• Aim of the task: Give the records back exactly as written, but without the images.

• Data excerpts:
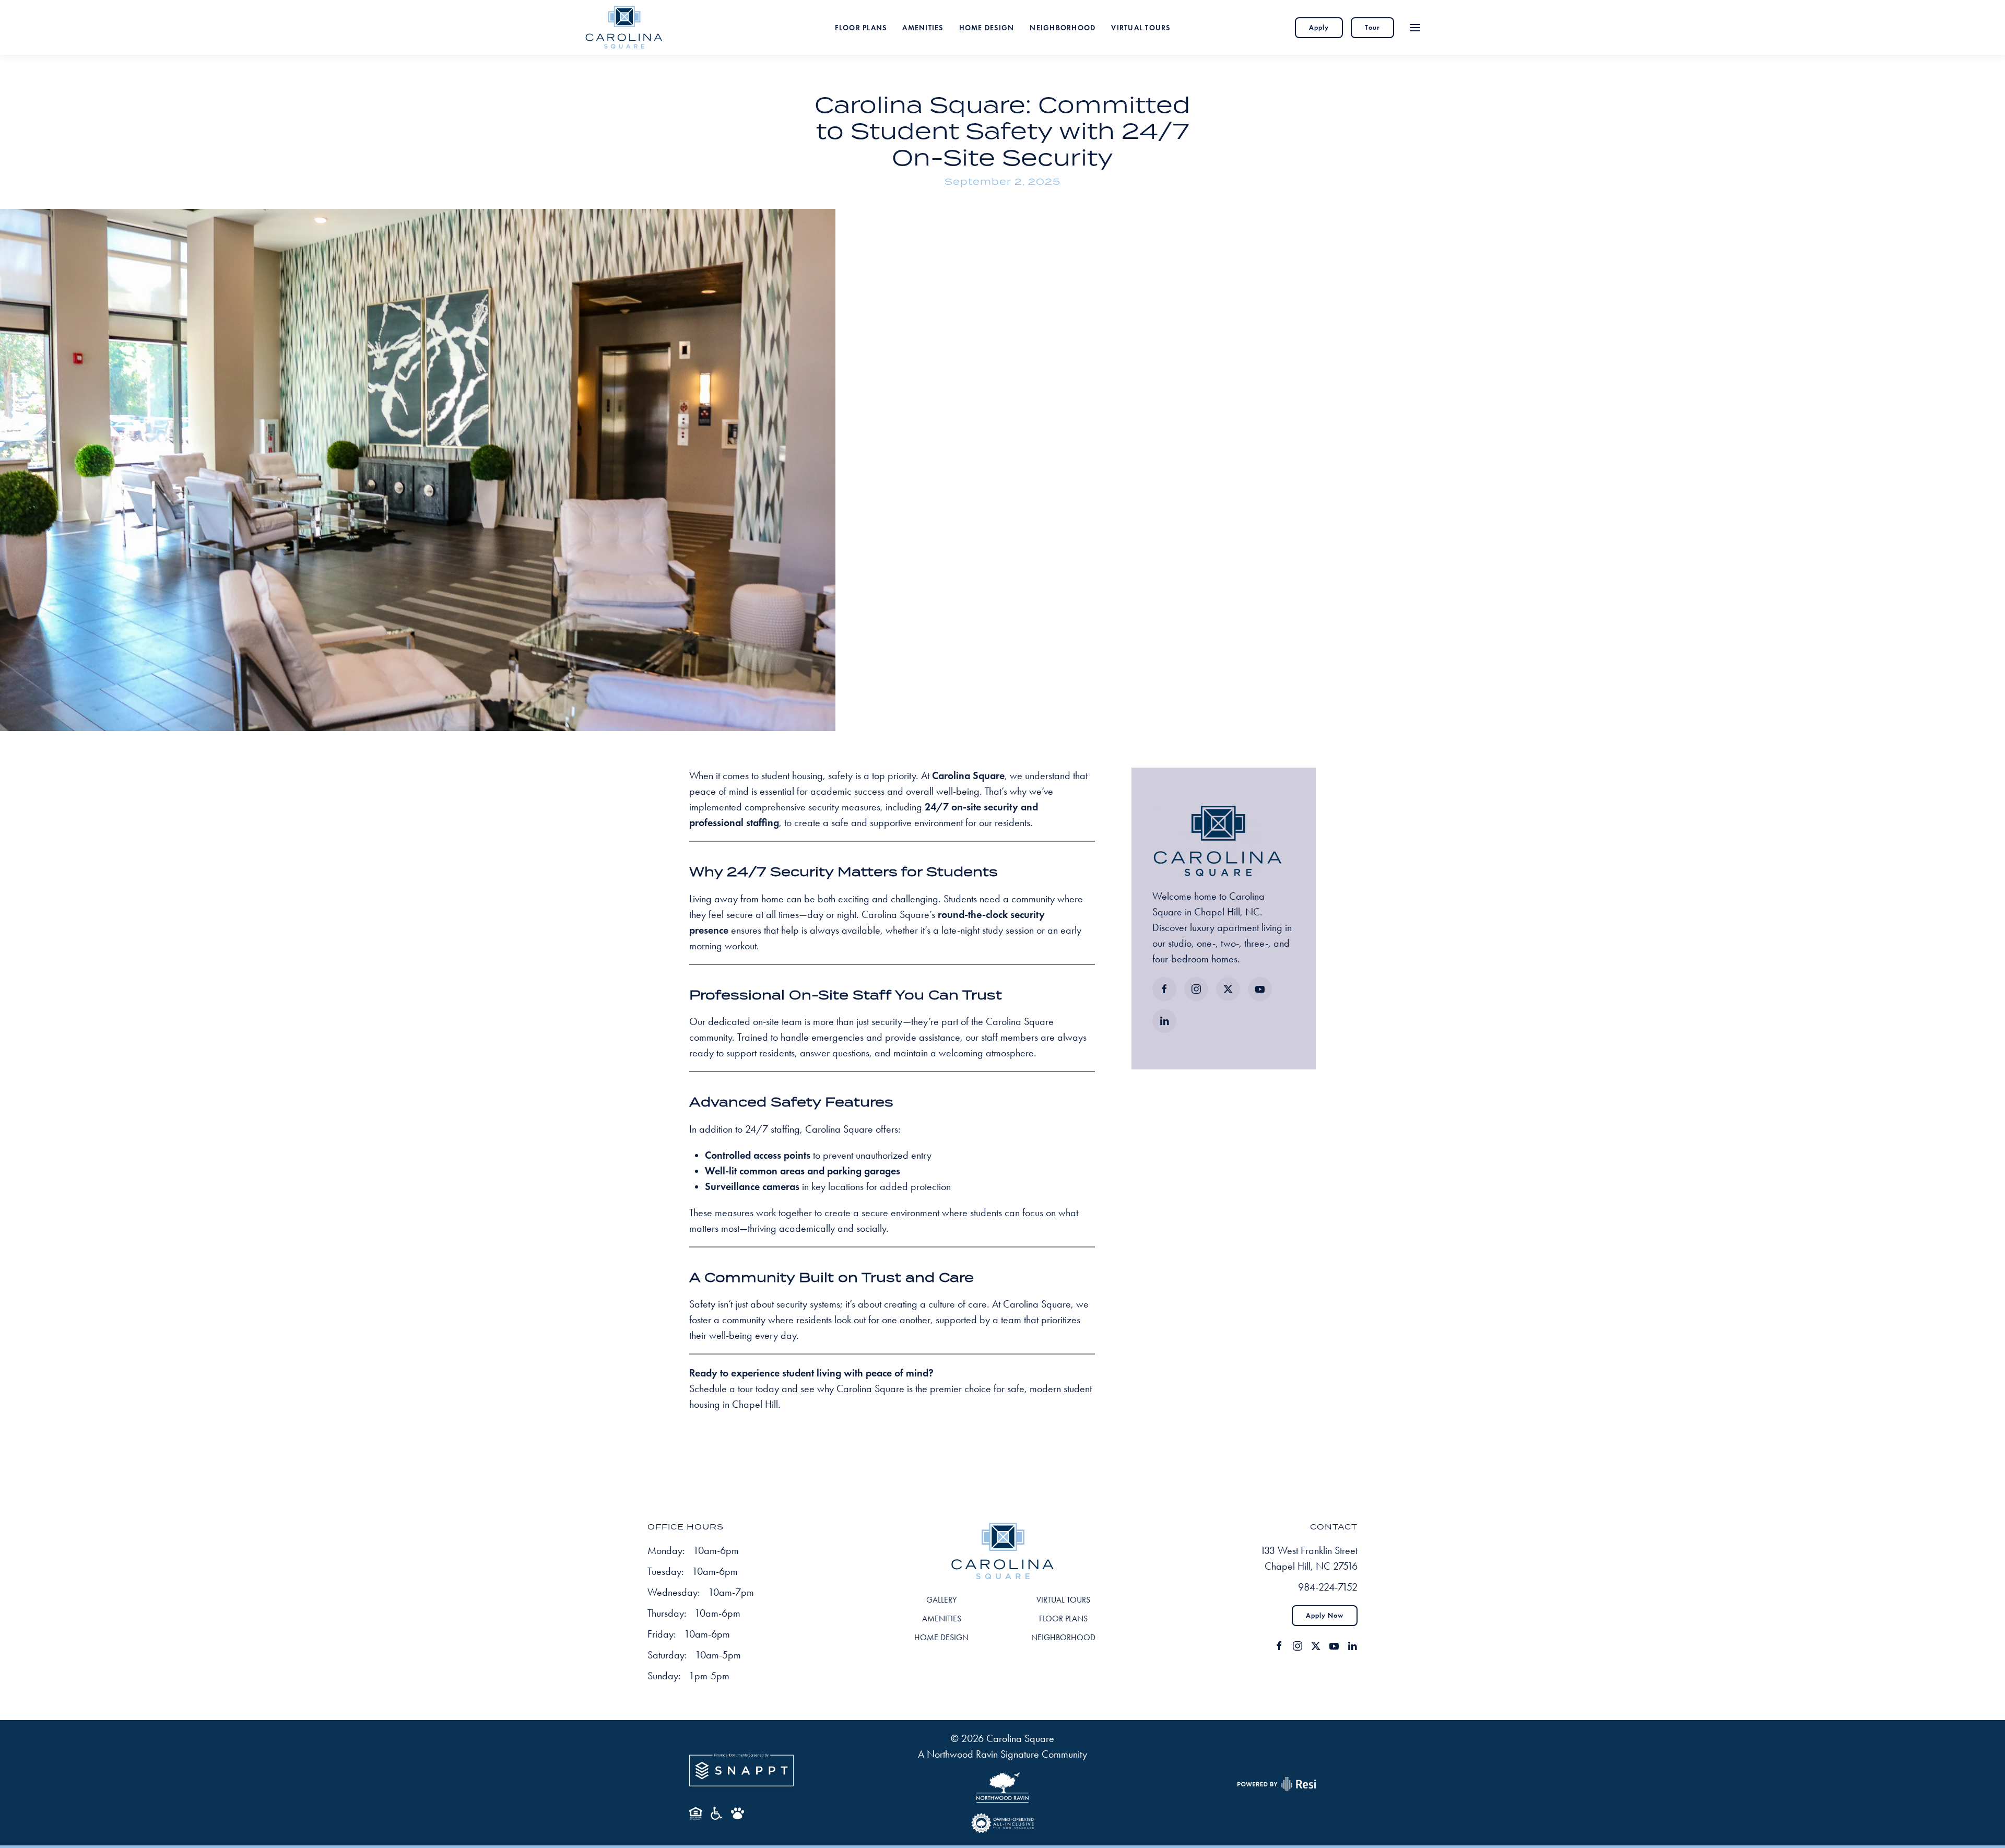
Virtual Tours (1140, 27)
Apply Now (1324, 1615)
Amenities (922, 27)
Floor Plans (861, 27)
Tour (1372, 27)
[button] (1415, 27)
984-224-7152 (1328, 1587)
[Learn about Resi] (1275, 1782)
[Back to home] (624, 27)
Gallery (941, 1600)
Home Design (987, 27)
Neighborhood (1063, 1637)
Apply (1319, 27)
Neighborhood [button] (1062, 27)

• Written solution:
Virtual Tours (1140, 27)
Apply Now (1324, 1615)
Amenities (922, 27)
Floor Plans (861, 27)
Tour (1372, 27)
[button] (1415, 27)
984-224-7152 (1328, 1587)
[Learn about Resi] (1275, 1782)
[Back to home] (624, 27)
Gallery (941, 1600)
Home Design (987, 27)
Neighborhood (1063, 1637)
Apply (1319, 27)
Neighborhood [button] (1062, 27)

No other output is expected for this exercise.